Exploration and Limitations of Multimodal Models in Identity Document Presentation Attack Detection

This article explores the application of large multimodal models such as Paligemma, Llava, and Qwen in identity document presentation attack detection (PAD), finding that these general-purpose models perform poorly in this security task, analyzing the reasons, and pointing out future improvement directions.

With the popularization of digital identities, identity document verification has become a core link, but it faces the threat of presentation attacks (forged photos/screen displays/printed copies to deceive systems). Traditional PAD relies on visual feature analysis and gradually shows limitations in the face of sophisticated forgeries.

The study explores applying multimodal models such as Paligemma (lightweight document understanding), Llava (visual question answering), and Qwen-VL (excellent in Chinese scenarios) to PAD. The input includes identity document images and text metadata, expecting to fuse visual features and semantic clues to improve detection effectiveness.

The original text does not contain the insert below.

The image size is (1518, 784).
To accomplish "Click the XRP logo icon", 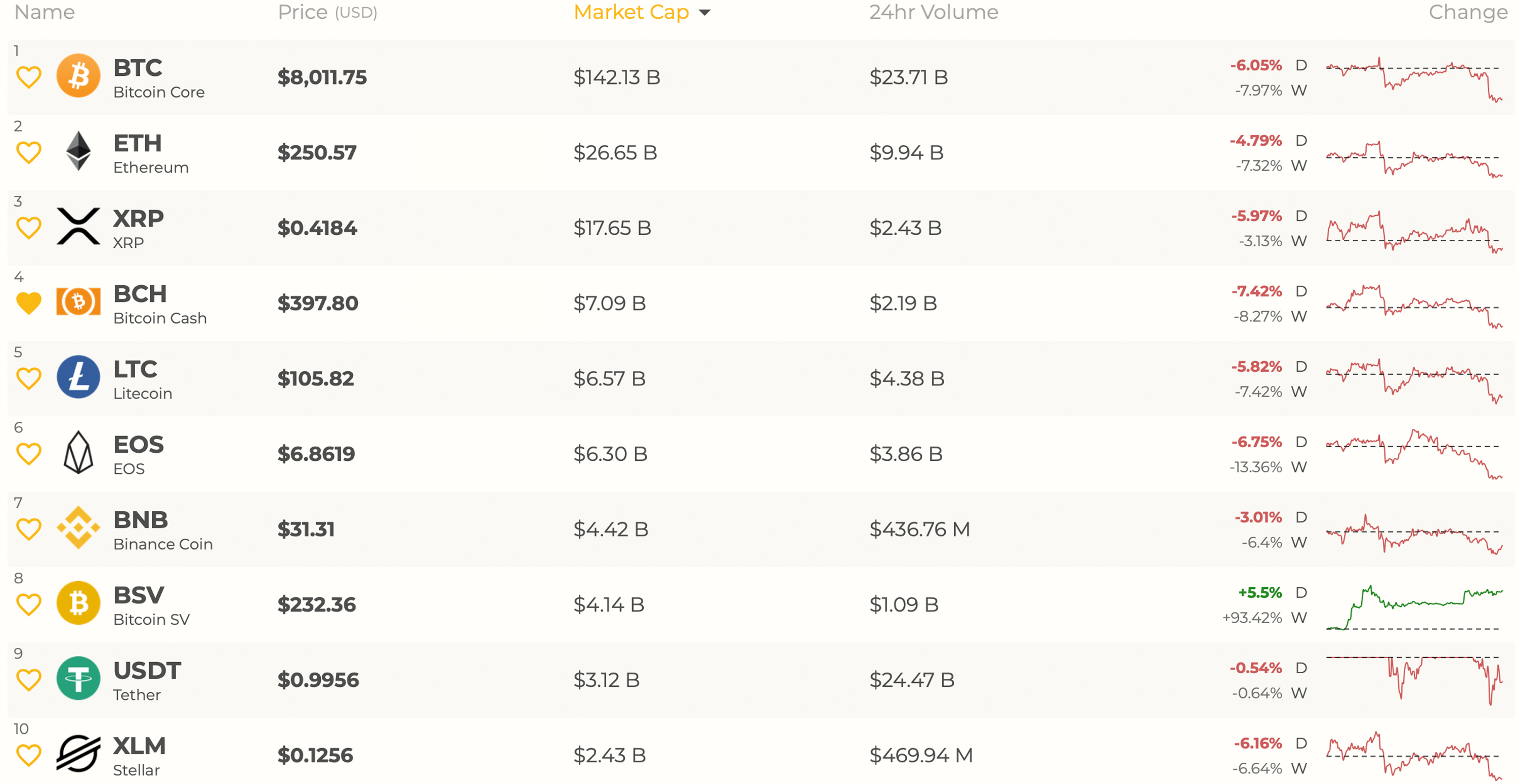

The experiment found that these models, which perform well in general visual-language tasks, are ineffective in distinguishing real documents from presentation attacks. Although they can recognize text and layout, they cannot effectively judge authenticity.

1. Pre-training data lacks specialized identity document presentation attack samples; 2. Models focus on semantic content ("what it is"), while PAD needs to judge physical authenticity ("whether it is real"); 3. Models do not understand the unique security elements of documents (holograms, microtext, etc.).

General capability ≠ specialized capability; targeted fine-tuning and domain data are needed; security tasks require considering special evaluation criteria such as adversarial robustness and false positive costs.

1. Build a specialized multimodal dataset for identity document PAD; 2. Design pre-training objectives for authenticity judgment; 3. Fuse multimodal features with traditional PAD technologies; 4. Adversarial training to improve model robustness.